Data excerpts

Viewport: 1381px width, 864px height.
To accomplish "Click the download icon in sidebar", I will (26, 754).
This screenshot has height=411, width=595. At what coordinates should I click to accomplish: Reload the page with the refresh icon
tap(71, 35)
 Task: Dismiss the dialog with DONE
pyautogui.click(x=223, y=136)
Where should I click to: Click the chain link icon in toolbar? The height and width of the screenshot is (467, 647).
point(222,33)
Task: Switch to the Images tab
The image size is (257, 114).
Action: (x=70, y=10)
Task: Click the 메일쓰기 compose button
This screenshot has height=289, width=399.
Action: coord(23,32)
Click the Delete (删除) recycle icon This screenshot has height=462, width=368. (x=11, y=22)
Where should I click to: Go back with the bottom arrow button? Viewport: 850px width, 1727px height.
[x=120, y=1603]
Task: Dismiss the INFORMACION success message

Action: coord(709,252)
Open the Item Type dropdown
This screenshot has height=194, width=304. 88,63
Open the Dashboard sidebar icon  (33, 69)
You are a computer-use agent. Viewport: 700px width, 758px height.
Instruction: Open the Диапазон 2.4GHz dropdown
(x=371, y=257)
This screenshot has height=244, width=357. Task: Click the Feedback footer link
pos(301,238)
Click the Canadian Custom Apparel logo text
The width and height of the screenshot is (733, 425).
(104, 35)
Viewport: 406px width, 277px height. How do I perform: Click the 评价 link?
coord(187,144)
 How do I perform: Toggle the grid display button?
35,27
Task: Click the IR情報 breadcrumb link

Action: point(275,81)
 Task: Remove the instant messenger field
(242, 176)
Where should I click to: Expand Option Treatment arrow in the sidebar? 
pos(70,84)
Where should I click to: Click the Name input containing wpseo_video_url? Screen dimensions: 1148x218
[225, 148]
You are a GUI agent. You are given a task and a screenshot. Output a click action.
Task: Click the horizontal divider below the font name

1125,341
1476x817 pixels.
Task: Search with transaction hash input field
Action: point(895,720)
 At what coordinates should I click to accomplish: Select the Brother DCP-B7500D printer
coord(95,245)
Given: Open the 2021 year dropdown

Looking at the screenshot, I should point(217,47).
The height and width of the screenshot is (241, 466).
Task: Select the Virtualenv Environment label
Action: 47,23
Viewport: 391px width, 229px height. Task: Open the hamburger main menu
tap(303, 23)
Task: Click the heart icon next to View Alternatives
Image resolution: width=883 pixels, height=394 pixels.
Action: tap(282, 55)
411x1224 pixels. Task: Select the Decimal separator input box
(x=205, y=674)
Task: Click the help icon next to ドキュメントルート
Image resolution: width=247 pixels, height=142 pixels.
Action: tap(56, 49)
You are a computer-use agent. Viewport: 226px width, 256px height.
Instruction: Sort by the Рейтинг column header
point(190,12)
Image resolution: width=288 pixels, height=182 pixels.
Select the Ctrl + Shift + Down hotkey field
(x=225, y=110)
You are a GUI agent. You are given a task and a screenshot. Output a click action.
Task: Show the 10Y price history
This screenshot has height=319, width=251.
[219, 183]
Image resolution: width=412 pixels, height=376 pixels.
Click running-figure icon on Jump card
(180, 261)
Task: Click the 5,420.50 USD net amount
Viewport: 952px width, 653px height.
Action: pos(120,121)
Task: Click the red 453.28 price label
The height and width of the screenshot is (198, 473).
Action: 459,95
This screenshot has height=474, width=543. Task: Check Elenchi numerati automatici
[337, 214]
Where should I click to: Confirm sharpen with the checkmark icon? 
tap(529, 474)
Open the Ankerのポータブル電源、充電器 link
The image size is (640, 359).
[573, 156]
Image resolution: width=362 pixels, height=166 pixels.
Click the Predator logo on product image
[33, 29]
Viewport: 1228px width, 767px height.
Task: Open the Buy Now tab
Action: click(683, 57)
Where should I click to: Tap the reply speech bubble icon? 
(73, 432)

→ **Goal of the exercise**
Quote, without alteration, the final stretch of the entries: the line with "The image size is (640, 359)." onward to the last line.

→ **Exercise response**
The image size is (640, 359).
[573, 156]
Image resolution: width=362 pixels, height=166 pixels.
Click the Predator logo on product image
[33, 29]
Viewport: 1228px width, 767px height.
Task: Open the Buy Now tab
Action: click(683, 57)
Where should I click to: Tap the reply speech bubble icon? 
(73, 432)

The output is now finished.